The Scriptorium

Restoration's Beginning

It started with John, and continues with us. Matthew 17.9-13

Matthew 17: Glory and the Grind (2)

Pray Psalm Psalm 96.1-4.
Oh, sing to the LORD a new song!
Sing to the LORD, all the earth.
Sing to the LORD, bless His name;
Proclaim the good news of His salvation from day to day.
Declare His glory among the nations,
His wonders among all peoples.
For the LORD is great and greatly to be praised;
He is to be feared above all gods.

Sing Psalm 96.1-4.
(Mit Freuden Zart: All Praise to God, Who Reigns Above)
Sing to the Lord! O, bless His Name! All nations tell His glory!
Salvation’s tidings loud proclaim; let earth rehearse His story!
For God is greatly to be praised; His throne above all gods is raised –
Fear Him, and sing His glory!

Read Matthew 17.1-13; meditate on verses 9-13.

1. What did the disciples ask Jesus?

2. What did they understand from His answer?

Peter, James, and John had just seen a wonderful vision of Jesus (vv. 1-8).
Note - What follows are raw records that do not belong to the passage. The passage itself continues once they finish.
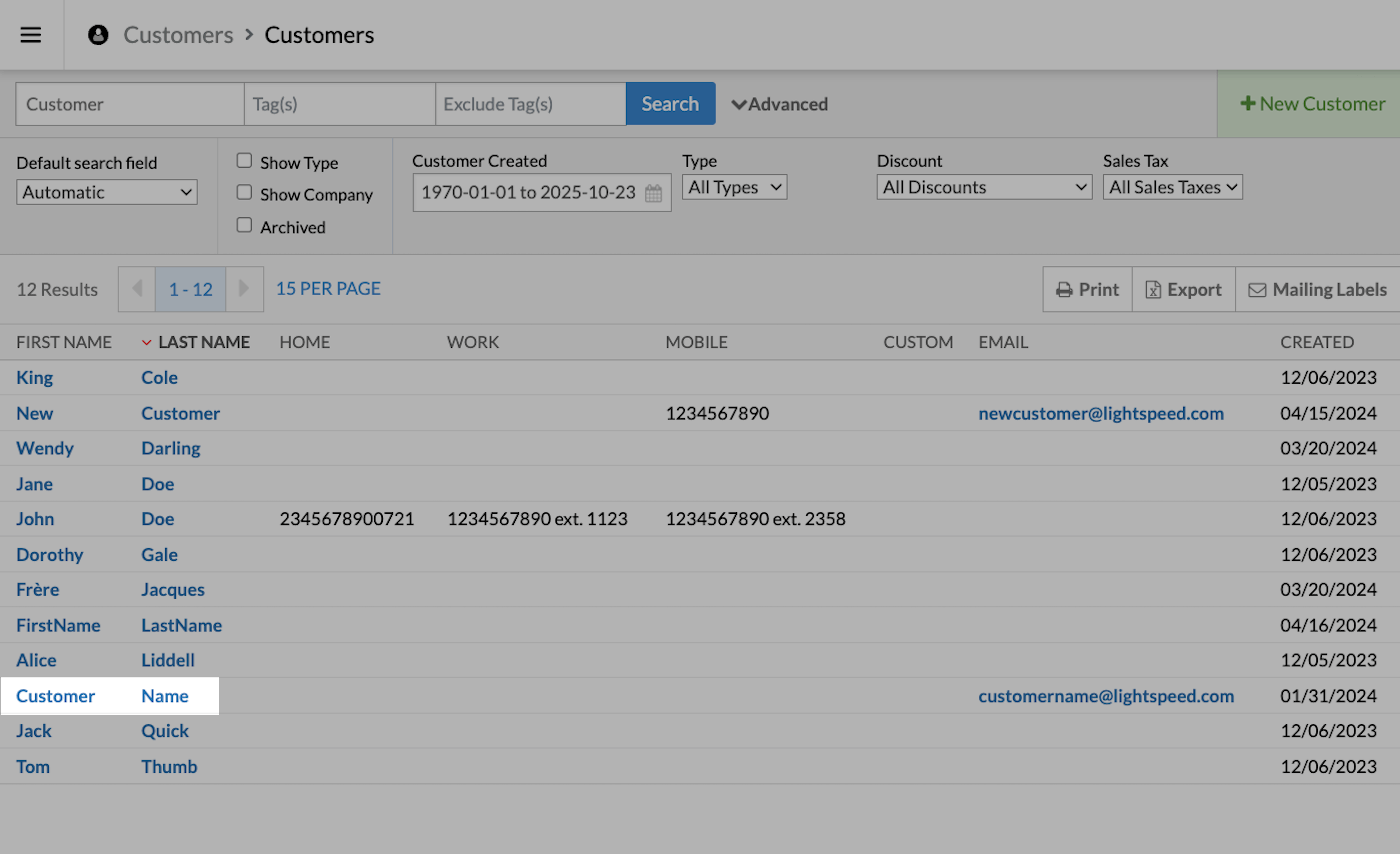Check the Archived checkbox
1400x854 pixels.
pyautogui.click(x=244, y=225)
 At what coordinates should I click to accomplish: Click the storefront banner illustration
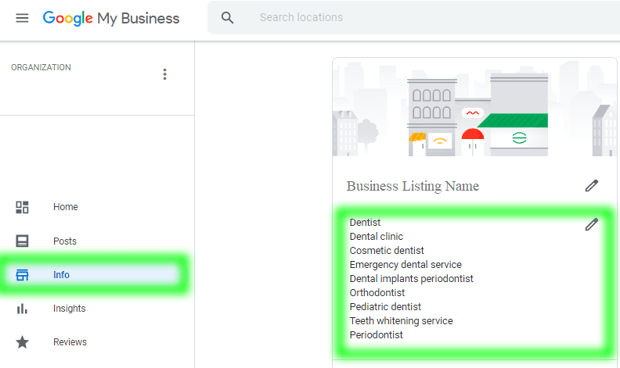(x=475, y=108)
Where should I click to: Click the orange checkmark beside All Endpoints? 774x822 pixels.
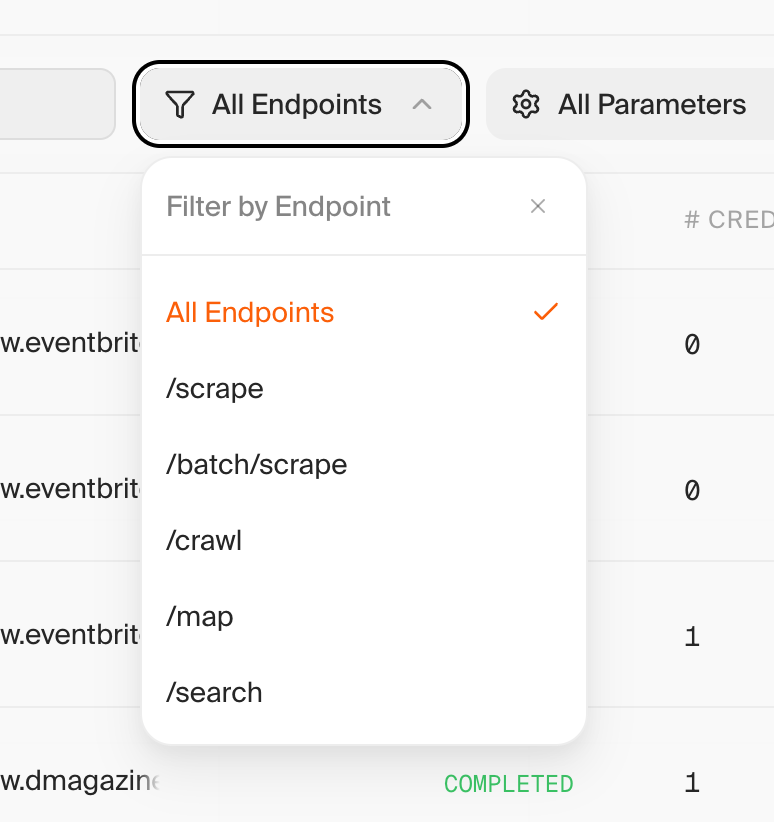(545, 312)

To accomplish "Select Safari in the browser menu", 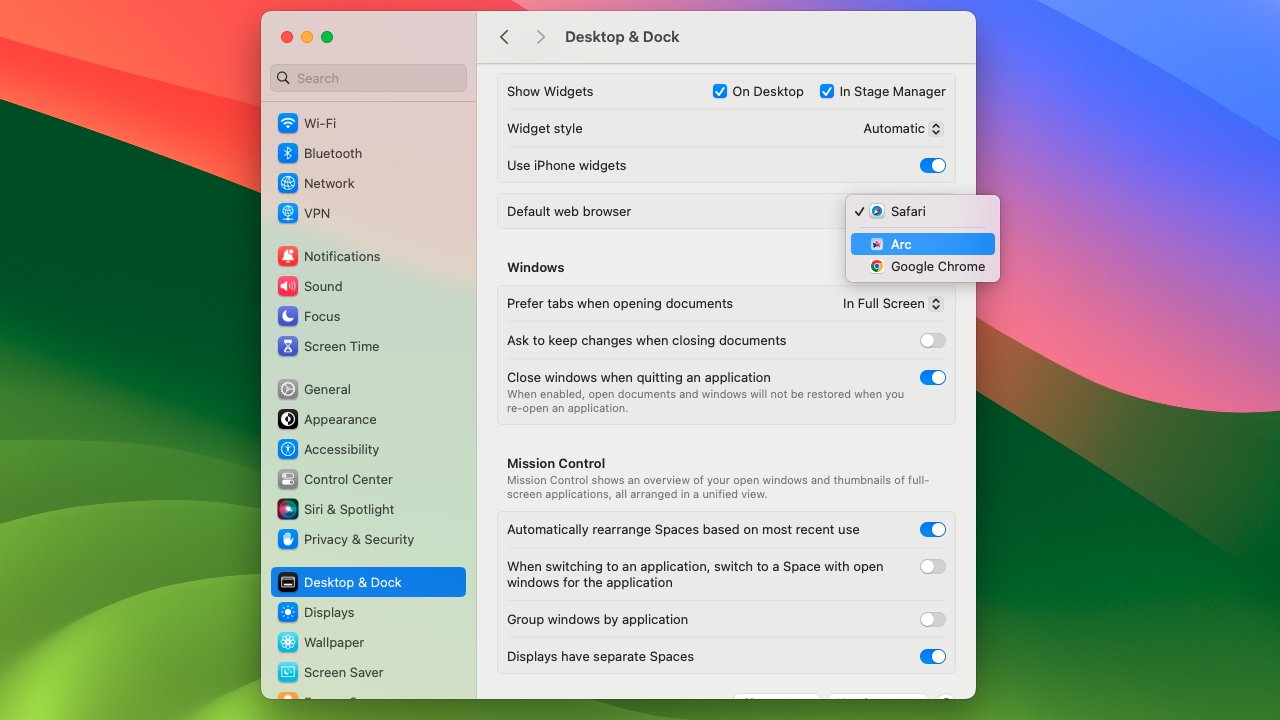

They had heard Him talking with Moses and Elijah about His death. They’d been enveloped in a cloud of glory and heard the voice of God commanding them to hear Jesus and listen to Him. This was undoubtedly the most exciting experience of their entire lives.

And Jesus forbade them to speak about it (v. 9). That would certainly be a test of their willingness to hear Him.

His goal, of course, was to make sure that nothing would get in the way of His realizing the full glory of why He’d come – His suffering, death, and resurrection. Only after that would the vision on the mountaintop make proper sense. The disciples had glimpsed His glory for a few moments there; in the aftermath of His resurrection, His glory would increase in and through them to the ends of the earth, as they proclaimed the Good News of the Kingdom, made disciples, and carried out the Lord’s agenda of building His Church (Eph. 1.15-23).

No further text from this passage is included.